(Aim of the exercise) Copy the Luton spring walks text from "A visit to the" to "if nothing else.", swapping "Aldi" for "Lidl".

(Text under study)
>>>

Pubs and restaurants may be closed and dark, but all over Luton spring is bursting into the light of longer days and it’s never been more important to get some fresh air and some daily exercise.
Whilst the Coronavirus is stopping us in our tracks, the one thing it can’t stop is the arrival of the flourishing trees, blooming wild flowers and the awakening of stunning wildlife around us.
Many will miss spring altogether but for those still exercising their legs, this a chance to appreciate how delightful Spring really is.
Here’s a handful of the best Spring walks in Luton that I enjoy…
Totternhoe Green Lanes, via Dunstable
If you fancy a walk into Dunstable, the Totternhoe Green Lanes are a popular choice for walkers. You can jump on at Green Lane, just off of West Street. I’d recommend continuing the two mile journey up to the Totternhoe Nature Reserve if you’re looking for a longer walk.
There can be a bit of a climb up and down hills but the rural views are fantastic from the top. Check out this 360 degrees view of what you can expect.
A visit to the Dunstable Priory is a short walk everyone can enjoy. The gardens are small but very well-kept and it’s worth the colourful walk if you live in the area or are shopping at one of the nearby supermarkets.
I usually enjoy walking around the church trying to force feed squirrels pistachios that I’ve bought from Aldi. But you’ll appreciate the stunning flower beds and carpets of daffodils if nothing else.
• It’s worth reading the information board outside the church for those that are interested in a bit of history and getting to know your local area. The Priory has some pretty surprising history!
Bide-a-While, New Bedford Road
For years I’d drove past here without even noticing it and maybe you’ve done the same?
Bide-a-While is a beautifully landscaped garden area with stunning pink blossom trees, beds of daffodils among other wild flowers.
A tranquil and relaxing place, you can usually take a spot on one of the many benches but I’d recommend on making it part of a longer walk as part of the Lea Valley route.
• Head to the back of the garden and turn left. You can follow the short walk beside the River Lea finishing at Kingsdown Avenue. You’ll rarely bump into anyone on the way through, making it a perfectly peaceful spot.

<<<

(Entries shown)
>>>

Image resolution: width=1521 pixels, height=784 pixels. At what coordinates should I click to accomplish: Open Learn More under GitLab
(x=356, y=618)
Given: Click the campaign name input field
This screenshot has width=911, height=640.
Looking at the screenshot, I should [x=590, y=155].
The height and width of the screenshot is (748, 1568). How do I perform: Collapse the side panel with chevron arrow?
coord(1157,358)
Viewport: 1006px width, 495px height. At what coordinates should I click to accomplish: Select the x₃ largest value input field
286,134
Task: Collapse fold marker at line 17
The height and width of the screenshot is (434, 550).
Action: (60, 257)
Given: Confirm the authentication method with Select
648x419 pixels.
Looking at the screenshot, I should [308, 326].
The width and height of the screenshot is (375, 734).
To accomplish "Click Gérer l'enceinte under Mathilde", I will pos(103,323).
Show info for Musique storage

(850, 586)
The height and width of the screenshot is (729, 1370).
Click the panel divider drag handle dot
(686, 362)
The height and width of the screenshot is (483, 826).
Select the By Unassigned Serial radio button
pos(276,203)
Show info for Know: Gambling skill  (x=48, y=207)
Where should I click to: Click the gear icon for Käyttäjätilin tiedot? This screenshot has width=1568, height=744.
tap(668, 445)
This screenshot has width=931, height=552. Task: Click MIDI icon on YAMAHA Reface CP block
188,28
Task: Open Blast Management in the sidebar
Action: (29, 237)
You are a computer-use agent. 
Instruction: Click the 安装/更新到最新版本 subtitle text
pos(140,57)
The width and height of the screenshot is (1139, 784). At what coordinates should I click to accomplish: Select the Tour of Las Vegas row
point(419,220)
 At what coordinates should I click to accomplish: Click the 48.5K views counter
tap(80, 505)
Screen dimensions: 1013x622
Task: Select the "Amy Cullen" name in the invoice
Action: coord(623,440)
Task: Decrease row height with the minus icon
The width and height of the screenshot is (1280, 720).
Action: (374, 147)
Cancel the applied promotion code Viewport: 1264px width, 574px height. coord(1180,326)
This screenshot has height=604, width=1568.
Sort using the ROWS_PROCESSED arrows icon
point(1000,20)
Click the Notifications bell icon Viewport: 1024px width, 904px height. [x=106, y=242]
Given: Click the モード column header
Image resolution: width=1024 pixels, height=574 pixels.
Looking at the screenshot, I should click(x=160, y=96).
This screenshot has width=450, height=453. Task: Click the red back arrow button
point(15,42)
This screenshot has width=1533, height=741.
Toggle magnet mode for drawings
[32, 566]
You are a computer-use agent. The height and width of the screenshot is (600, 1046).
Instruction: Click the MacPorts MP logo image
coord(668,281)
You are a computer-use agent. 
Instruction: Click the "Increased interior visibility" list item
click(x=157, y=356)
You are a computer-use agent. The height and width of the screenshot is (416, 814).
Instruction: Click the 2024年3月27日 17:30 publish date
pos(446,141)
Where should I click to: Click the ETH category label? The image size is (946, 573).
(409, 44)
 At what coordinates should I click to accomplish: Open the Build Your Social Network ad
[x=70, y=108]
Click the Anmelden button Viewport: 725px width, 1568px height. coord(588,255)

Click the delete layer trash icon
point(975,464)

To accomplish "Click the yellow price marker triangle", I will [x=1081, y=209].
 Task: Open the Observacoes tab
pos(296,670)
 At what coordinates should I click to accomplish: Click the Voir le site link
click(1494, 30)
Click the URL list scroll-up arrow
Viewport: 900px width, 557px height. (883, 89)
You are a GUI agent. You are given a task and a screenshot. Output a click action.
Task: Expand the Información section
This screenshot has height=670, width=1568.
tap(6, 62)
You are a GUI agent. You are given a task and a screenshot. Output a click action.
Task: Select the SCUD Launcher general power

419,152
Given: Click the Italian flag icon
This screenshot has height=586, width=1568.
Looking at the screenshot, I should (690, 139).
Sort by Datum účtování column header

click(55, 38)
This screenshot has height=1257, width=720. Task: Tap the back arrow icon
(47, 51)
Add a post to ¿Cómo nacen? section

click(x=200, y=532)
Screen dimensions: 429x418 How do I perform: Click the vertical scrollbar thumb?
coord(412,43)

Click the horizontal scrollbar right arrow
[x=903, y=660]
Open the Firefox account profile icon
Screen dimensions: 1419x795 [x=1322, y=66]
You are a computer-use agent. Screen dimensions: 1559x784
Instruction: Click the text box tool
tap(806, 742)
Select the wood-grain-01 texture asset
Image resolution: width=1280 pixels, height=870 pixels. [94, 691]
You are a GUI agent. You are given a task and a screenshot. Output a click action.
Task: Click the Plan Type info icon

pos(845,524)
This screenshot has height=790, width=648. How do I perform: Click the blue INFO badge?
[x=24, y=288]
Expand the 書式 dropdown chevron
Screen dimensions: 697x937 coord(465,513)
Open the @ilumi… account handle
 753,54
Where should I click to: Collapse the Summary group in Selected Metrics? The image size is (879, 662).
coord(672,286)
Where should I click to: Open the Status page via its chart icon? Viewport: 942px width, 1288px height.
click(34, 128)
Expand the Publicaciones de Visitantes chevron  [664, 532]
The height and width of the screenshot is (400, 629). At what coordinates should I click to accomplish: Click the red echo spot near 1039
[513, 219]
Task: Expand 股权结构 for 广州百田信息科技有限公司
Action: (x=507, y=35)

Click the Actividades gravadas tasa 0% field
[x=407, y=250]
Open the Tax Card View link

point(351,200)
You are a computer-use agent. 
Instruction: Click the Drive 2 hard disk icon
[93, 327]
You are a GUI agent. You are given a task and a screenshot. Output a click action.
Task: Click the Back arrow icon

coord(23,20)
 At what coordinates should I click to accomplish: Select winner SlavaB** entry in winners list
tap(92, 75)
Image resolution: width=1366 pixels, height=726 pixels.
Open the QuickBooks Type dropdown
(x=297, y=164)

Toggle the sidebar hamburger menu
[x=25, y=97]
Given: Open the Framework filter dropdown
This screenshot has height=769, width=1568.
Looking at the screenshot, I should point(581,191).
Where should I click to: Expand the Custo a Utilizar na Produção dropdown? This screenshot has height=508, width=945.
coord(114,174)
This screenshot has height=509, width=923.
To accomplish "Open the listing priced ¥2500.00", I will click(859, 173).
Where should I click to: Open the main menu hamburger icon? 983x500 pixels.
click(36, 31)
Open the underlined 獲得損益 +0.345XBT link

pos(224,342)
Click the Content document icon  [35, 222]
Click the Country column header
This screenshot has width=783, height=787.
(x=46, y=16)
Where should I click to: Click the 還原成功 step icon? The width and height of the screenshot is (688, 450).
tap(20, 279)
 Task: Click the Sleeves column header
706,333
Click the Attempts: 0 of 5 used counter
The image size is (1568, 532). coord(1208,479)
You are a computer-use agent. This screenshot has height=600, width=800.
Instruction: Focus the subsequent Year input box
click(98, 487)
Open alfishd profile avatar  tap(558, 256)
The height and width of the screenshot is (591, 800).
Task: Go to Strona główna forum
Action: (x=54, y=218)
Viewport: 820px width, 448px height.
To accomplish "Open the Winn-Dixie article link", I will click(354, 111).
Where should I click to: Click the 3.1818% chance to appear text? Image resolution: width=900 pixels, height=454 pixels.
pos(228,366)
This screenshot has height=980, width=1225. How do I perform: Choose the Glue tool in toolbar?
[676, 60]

<<<

(Output of the task)
A visit to the Dunstable Priory is a short walk everyone can enjoy. The gardens are small but very well-kept and it’s worth the colourful walk if you live in the area or are shopping at one of the nearby supermarkets.
I usually enjoy walking around the church trying to force feed squirrels pistachios that I’ve bought from Lidl. But you’ll appreciate the stunning flower beds and carpets of daffodils if nothing else.